By the time we arrived, Sarah was visibly nervous. Robert opened the door with a rank tea towel over his arm in the manner of a dodgy waiter and said, “Good to see you again, Sir, and who might this be?” After I introduced Sarah, he flirted with her most uncouthly. That had not been in the script. At the time, I thought that he was overdoing it, but later on she said she rather enjoyed that part of the experience. Over a cup of tea, we discussed what haircut I should have. Robert made a few suggestions. Made up names, apparently sported by invented celebrities. I turned them all down and asked for the Lightning Mohican. We went through to his kitchen, which he’d made deliberately dirty.
Robert delivered the haircut in under 5 minutes, using electric clippers, and all the while sipping from a bottle of Jack Daniels. Afterwards Sarah turned down the offer of a haircut. That was a no brainer. My haircut was truly dreadful. He had shaved all the hair away from the sides and the top of my head, leaving only a thin strip in the middle, as per the usual mohican cut. However, instead of the remaining line being straight, it was cut into the shape of a cartoon lightning strike. Afterwards, I handed Robert £100.
I had expected Sarah to say that she knew it was a wind up at some point that evening, at which point, I would just have my head shaved. Although I knew that Robert was a brilliant actor, I hadn’t bargained for his truly excellent role play on the night. Sarah not saying anything contrary obliged me to carry on the joke. The joke turned on me with the severity of the longest lightning strike in history.
I was the naive one. Robert was no barber. The haircut was a mess. The idea was apparent. The execution was awful. No part of it was done well. Sarah kept very quiet all the way home. The next day she came out with me on a visit to Lawtel, because my colleagues were going to have a few drinks that evening and wanted me to bring her along. On the tube journey there, people were openly pointing at me and laughing.

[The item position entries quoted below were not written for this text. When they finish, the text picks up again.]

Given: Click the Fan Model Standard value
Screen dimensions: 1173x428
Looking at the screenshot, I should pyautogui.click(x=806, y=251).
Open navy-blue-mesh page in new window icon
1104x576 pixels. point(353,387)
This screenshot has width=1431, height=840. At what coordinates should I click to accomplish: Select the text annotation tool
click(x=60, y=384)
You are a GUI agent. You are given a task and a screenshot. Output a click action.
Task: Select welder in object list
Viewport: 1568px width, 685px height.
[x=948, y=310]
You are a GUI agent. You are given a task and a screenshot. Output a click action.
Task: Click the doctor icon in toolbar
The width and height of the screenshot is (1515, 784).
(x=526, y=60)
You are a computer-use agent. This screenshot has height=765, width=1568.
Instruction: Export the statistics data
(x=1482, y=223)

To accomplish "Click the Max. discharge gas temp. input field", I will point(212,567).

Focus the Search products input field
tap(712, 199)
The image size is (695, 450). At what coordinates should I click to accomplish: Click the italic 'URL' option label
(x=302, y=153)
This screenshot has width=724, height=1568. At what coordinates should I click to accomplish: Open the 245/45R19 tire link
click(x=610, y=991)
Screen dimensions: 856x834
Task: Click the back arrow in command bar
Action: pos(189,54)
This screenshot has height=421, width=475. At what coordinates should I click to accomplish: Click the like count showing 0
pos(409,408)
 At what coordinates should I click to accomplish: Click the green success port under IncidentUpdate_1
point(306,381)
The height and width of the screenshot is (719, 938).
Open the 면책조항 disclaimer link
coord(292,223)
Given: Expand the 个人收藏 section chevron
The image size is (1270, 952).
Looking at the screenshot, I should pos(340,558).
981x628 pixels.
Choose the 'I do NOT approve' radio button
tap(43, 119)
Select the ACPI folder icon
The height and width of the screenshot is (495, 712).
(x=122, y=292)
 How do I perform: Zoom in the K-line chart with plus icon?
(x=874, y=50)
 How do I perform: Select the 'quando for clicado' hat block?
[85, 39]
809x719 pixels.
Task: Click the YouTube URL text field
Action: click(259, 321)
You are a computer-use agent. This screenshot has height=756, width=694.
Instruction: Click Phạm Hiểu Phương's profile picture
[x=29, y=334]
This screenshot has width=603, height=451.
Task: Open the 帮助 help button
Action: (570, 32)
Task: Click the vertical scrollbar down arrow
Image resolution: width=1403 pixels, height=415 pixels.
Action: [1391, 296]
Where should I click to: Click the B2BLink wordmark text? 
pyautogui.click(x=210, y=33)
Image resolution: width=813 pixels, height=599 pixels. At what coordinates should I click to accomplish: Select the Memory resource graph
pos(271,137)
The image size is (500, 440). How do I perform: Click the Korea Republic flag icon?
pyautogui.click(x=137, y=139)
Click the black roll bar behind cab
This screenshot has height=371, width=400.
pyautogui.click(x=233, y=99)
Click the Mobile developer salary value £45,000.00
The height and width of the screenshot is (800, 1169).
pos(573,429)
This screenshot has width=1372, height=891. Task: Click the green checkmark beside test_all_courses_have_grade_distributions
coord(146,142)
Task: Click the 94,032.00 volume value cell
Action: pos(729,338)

My self-belief about not caring too much about other people’s opinion of my appearance was blown away that day. The embarrassment was excruciating. The journey from the Isle of Dogs to Wells Street never seemed so long.
When I arrived in the office, all work stopped. 120 people broke up in laughter. They were gripping desks, walls and even the water cooler, trying to steady themselves. I couldn’t get a sensible conversation out of anyone. The retort was consistent: “Change your barber.” When Sarah told them that I had paid a hundred pounds for it, the laughter turned into hysteria. Backed into my own corner of shame, I tried to front it out. That was by no means easy. I’ve had many difficult experiences in life but this is up there in the top handful. Dreadful. Absolutely dreadful.
In the pub with my colleagues that evening I found myself the unexpected comedy act for the entire pub. Whatever happened to English resolve I do not know. The bar staff could not serve me, because they were crying too hard. On the late tube journey home, drunk people shouted out to entire platforms of people to look at me, with predictable results. My haircut freed people from all the inhibitions. Strangers came up and said things like, “Mate, what were you thinking?!!” and “You need to shoot your barber!!” There was no answer to any of it. Sarah kept up her part of the hoax and played along. She even told my challengers the name of the haircut and what it cost.
I kept this up for three days. After that being the butt of all London’s jokes had become too much and I confessed to Sarah that I had tried to play a trick on her. Sarah shaved it off for me. She couldn’t understand why I’d maintained the straight face for so long. “I wouldn’t have been able to cope with the social consequences“, she said.